What am I harping on about? For a while now, I have been feeling like an alien wherever songs by today’s music acts, particularly my Naija brethren, are being played (my opinion about music being fairly well documented in this other piece). Perhaps for the purpose of proving my street credibility or just plain being led by a lonely impulse of delight, I decided, in spite of my heavy feet and reluctant waist, to weigh how much behind the times I have grown musically. So I went to a CD stand where I got a couple of CD compilations of some of today’s rave-of-the-moment songs by Nigerian musical acts.

The result of that purchase is that I have been up since 3am today and I have been unable to go back to sleep, not because I don’t want to but because I can’t. After the three hours of manic, adrenaline-inspired, unabashed act of self-deception and indulgence I got involved in last night, all in the name of dancing, I have been reduced to a creaky-boned shadow of my usually sprightly early morning self. Through several hours last night I jigged, swaggered-and-gingered, danced the sangolo, did the galala, did the alanta, twisted, swirled, twirled, swerved, bounced, swung, clapped, jumped, bumped-and-grinded, all to sounds which before last night I had only ever whistled or nodded to. My energetic display and the deftness of some of the moves I managed to put together wowed even me, and an onlooker would have been tempted to believe that I was either drug-fueled, Holy Spirit-controlled or even both. Such was the high energy and abandon of my solo show as I locked myself away in a room (pretending to be) dancing to the likes of P-square, Wande Coal, Timaya, Terry G, Nico Gravity, Bracket, J Martins and so on.

At the end of it all, sweat-drenched-and-sweat-scented, I felt like a bird – fit and strong, ready to fly. I took a cool bath and then hit the sack about 30 minutes later and slept until about 3am when I got up to use the bathroom. But I only got up with a heavy head, creaking joints and searing pains all over the body. And now I have moved from a sweat-scented solo performer to a sorry owner of a Robb-scented rickety body. Even my cousin cannot show enough sympathy for my self-induced plight as I have reduced the poor boy to my masseur-cum-therapist-cum-personal minder with a bottle of Robb by the side.

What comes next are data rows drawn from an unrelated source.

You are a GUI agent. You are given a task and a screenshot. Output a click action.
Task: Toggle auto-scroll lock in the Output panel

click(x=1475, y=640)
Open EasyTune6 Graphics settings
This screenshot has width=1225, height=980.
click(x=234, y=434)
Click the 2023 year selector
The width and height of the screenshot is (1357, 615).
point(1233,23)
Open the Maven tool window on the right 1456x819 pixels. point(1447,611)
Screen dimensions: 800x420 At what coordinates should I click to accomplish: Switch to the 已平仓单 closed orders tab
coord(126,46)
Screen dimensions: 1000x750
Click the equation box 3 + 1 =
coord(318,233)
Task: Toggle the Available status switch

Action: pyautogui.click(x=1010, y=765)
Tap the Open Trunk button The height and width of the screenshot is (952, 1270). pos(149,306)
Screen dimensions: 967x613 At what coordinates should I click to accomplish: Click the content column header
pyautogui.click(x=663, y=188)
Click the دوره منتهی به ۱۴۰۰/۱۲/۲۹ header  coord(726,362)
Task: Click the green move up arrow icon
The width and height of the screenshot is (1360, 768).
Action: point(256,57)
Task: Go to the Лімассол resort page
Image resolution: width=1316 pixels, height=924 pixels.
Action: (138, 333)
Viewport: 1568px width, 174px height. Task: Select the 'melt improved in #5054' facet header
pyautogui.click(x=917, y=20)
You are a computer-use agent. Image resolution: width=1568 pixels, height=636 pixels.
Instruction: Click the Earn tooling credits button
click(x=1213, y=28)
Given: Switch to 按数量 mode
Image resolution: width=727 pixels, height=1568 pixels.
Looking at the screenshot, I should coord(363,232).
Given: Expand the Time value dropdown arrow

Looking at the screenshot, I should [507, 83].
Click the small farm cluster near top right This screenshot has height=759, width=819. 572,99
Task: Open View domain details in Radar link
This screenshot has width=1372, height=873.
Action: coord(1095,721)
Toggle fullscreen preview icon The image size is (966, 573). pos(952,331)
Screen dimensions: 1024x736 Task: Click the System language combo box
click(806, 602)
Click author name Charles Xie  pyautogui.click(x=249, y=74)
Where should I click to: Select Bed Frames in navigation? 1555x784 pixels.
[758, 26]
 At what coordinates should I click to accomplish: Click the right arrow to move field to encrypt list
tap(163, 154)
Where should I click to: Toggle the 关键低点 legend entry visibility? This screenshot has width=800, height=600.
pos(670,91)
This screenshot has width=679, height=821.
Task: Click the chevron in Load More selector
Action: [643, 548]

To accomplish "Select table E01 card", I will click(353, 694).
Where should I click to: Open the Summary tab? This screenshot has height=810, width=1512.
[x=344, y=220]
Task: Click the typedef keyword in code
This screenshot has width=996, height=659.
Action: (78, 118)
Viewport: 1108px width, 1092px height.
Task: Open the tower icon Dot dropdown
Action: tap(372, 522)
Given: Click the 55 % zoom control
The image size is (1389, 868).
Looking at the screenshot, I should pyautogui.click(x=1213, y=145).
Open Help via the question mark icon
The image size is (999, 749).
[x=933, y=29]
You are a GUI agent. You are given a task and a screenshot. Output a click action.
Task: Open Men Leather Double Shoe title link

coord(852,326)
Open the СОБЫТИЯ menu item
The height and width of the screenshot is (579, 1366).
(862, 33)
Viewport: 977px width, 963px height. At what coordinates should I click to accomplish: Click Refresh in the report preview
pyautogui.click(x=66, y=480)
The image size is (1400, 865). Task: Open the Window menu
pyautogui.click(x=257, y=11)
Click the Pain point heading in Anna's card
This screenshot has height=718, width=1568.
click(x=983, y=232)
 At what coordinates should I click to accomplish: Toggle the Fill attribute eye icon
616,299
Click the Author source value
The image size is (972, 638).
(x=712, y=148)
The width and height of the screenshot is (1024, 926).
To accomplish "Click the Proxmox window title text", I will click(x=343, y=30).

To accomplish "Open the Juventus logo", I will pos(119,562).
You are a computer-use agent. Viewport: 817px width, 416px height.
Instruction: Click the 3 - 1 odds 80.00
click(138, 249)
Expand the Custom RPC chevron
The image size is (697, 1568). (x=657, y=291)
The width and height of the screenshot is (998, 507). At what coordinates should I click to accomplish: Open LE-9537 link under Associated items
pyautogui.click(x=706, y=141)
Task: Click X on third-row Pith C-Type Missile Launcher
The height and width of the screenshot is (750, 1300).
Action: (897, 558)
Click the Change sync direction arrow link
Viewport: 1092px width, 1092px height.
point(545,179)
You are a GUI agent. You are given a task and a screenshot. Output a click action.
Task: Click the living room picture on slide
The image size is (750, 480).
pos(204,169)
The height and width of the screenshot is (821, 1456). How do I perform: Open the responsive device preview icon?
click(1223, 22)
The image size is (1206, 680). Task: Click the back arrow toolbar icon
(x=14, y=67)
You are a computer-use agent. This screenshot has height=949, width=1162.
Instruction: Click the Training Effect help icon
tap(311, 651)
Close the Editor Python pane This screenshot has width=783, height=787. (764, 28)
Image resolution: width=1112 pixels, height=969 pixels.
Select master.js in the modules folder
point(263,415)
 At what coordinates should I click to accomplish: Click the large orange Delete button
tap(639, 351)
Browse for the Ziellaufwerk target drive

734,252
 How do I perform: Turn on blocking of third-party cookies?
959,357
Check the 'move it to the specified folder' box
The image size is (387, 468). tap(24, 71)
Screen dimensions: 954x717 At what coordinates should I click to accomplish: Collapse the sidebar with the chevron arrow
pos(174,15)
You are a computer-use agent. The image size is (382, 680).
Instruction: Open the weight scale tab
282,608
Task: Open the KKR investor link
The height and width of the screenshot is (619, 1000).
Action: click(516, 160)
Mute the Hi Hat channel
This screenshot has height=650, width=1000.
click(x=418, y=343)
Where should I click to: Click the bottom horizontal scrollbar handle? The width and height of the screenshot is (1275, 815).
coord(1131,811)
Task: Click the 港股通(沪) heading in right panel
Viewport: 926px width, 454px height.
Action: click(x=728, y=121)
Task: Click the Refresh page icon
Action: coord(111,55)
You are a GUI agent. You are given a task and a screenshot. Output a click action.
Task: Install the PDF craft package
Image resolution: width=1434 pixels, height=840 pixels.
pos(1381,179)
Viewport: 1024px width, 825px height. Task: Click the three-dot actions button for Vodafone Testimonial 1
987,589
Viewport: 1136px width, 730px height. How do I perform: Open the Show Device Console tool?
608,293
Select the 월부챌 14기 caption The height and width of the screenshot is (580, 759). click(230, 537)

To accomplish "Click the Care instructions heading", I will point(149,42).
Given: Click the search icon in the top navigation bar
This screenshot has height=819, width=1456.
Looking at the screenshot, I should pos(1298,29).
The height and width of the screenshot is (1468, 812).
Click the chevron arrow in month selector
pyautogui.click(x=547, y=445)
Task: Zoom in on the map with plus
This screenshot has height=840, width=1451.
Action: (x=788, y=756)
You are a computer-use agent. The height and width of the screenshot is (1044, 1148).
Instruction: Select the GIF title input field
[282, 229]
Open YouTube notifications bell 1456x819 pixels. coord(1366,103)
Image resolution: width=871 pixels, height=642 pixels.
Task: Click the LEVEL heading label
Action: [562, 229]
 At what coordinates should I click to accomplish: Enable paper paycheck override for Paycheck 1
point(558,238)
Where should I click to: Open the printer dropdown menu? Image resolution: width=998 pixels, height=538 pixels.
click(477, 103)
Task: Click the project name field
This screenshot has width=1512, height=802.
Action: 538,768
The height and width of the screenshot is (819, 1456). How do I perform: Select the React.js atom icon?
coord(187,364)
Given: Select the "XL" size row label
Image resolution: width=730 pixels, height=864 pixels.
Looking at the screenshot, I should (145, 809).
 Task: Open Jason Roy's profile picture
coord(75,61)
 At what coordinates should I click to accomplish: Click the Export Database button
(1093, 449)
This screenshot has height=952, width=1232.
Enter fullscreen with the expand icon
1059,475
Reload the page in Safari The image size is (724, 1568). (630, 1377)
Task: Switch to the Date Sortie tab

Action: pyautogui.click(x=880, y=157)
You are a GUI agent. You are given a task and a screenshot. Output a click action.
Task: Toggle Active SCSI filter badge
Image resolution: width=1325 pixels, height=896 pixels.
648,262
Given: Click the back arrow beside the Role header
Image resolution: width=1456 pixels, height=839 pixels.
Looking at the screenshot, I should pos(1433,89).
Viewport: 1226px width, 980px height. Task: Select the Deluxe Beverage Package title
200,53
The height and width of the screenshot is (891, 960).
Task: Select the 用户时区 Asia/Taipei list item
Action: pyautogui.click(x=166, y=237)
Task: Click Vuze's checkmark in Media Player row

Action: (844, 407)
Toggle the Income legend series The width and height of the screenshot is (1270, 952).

Make no mistake though, my current raggedy physical state has nothing to do with me being too lazy. Hey, we are talking here about the same Jibril who can play volleyball for hours on end, kick a soccer ball around all day long, trek longer distances than the Biblical Israelites or historical Boers of South Africa, and for those who know me more, the Jibril who can also … ok that’s enough now. Simply put, as I sit (more like lay) here barely able to punch the keys on my laptop and wondering which one out of a physiotherapist, homeopath, orthopedic surgeon I should invite first, I have definitely learnt one life-changing lesson: There is a limit to adventure, and some experiments are simply not to be attempted if you are not genetically wired to conduct them.